■ DATA FOR THIS EXERCISE
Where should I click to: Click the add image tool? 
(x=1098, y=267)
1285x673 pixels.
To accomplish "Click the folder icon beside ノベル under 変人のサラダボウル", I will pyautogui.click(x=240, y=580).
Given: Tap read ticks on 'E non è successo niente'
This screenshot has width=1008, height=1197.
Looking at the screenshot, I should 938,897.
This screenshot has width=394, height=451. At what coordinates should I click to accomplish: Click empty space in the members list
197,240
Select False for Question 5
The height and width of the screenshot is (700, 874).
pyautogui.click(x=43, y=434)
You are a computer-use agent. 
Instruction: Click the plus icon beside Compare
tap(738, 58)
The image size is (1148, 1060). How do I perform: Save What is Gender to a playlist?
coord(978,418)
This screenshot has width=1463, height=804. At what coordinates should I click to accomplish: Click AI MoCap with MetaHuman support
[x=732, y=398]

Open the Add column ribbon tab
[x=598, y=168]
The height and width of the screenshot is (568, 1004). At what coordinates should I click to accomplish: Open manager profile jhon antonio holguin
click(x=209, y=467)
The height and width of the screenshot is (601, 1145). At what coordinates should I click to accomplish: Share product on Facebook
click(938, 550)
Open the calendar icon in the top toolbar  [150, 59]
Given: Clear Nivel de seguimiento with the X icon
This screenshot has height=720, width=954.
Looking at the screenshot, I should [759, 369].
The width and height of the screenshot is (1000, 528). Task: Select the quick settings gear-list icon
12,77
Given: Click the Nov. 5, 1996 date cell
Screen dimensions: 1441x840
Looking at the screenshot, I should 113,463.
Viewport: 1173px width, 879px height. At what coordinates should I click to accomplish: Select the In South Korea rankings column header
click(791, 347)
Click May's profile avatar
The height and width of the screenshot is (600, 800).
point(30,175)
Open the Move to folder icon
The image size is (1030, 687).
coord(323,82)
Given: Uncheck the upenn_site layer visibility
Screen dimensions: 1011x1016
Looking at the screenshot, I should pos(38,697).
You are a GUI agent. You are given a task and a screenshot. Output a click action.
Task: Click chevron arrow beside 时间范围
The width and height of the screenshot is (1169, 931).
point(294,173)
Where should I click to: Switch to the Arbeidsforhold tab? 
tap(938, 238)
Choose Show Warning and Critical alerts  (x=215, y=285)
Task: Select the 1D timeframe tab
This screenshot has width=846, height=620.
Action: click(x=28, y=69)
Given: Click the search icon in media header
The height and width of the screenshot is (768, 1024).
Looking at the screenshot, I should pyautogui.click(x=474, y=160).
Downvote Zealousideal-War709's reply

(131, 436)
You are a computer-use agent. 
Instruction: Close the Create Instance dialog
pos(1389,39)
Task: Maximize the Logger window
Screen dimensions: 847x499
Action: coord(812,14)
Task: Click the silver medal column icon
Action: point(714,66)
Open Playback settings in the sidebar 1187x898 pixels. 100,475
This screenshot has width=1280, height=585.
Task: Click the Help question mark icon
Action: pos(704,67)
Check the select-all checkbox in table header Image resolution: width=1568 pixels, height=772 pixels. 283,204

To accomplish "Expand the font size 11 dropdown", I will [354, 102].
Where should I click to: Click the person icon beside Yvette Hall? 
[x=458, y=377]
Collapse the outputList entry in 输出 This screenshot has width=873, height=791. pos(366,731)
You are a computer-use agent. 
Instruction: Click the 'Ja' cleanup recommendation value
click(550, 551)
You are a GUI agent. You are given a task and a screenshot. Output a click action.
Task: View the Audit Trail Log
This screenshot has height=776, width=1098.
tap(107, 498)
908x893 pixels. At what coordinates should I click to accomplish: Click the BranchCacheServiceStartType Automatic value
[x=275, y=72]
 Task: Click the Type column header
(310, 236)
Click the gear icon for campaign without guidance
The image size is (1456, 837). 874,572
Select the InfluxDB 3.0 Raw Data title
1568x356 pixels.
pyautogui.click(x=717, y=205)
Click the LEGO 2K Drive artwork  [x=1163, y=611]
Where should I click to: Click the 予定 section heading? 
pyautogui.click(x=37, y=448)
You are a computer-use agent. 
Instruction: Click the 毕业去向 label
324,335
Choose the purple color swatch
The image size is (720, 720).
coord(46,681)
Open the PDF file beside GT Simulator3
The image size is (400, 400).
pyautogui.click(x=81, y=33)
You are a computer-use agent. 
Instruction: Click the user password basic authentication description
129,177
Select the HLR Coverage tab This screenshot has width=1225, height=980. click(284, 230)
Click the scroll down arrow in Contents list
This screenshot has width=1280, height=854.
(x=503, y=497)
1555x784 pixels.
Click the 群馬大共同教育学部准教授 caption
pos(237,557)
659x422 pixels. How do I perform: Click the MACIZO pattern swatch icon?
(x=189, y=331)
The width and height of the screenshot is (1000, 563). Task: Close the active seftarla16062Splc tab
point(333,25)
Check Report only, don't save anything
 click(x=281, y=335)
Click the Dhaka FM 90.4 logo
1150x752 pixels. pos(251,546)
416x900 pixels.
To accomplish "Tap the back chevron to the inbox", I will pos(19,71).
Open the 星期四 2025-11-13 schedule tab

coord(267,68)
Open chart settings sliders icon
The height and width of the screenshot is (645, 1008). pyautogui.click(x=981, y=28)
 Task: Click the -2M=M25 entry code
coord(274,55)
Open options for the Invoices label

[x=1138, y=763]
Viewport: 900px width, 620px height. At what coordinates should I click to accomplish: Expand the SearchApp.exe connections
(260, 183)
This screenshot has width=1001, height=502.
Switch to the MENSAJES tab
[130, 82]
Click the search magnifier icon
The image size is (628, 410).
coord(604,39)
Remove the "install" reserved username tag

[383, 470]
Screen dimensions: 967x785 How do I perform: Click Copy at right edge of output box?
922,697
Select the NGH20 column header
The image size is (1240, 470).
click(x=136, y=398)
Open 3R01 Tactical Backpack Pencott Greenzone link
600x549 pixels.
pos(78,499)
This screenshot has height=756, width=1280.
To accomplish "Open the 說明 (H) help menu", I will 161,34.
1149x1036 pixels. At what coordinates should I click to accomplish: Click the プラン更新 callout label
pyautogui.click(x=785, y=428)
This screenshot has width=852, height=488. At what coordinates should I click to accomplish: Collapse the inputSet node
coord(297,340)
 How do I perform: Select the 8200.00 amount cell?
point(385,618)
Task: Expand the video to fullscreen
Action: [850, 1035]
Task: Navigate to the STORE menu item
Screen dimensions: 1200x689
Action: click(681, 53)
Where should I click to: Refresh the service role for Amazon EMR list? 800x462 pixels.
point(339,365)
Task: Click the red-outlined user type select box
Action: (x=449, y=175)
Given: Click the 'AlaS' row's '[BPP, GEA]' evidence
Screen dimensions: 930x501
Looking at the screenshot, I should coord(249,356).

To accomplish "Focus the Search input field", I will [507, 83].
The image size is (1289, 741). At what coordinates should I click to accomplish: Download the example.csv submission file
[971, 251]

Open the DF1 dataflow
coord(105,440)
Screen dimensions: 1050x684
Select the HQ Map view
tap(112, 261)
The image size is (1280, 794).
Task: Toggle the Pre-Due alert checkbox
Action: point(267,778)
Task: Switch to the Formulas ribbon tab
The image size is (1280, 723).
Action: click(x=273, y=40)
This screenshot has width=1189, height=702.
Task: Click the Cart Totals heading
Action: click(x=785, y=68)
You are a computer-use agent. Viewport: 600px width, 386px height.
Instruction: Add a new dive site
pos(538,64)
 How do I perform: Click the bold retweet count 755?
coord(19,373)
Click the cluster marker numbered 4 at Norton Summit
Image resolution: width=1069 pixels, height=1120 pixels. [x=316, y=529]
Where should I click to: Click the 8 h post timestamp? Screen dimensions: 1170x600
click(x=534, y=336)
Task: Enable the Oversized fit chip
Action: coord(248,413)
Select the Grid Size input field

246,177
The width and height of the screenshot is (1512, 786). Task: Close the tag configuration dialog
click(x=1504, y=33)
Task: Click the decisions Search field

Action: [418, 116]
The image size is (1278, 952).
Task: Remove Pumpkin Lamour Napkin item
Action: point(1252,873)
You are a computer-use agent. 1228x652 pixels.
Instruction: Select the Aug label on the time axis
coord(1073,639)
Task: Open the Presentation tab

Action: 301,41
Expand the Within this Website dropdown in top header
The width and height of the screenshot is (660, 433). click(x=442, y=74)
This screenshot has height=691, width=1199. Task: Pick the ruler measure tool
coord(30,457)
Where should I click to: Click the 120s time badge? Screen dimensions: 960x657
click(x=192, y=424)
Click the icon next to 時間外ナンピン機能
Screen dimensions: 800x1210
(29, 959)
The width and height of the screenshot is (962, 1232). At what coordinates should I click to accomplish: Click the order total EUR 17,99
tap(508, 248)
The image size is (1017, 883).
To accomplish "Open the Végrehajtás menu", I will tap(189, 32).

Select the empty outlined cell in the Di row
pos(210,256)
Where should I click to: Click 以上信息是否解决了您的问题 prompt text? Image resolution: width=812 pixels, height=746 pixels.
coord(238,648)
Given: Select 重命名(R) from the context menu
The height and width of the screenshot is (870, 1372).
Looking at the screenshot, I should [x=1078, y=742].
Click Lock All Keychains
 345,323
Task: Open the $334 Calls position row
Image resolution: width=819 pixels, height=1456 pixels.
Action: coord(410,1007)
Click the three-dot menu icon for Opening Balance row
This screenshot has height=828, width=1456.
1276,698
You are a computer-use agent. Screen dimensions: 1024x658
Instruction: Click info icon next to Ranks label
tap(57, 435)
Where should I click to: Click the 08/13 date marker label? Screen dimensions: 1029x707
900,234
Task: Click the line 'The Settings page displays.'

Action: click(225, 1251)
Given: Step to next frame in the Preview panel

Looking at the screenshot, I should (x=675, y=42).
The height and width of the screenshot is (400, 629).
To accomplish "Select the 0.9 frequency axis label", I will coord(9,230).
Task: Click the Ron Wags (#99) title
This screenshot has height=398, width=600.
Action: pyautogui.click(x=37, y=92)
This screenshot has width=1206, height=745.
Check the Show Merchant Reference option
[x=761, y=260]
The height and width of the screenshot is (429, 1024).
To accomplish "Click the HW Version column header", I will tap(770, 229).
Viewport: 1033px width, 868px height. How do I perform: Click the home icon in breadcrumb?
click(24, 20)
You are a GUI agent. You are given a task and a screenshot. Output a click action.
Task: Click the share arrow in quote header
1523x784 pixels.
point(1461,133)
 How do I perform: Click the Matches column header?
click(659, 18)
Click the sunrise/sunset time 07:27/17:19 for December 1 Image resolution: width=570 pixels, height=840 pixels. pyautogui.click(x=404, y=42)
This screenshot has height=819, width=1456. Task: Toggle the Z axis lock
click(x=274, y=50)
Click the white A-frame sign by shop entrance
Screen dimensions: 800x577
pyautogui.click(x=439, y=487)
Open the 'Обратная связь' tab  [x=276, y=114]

■ EXERCISE PROMPT
All lines in the records above that contain "folder" are to be reported.

■ WRITTEN REPLY
To accomplish "Click the folder icon beside ノベル under 変人のサラダボウル", I will pyautogui.click(x=240, y=580).
Open the Move to folder icon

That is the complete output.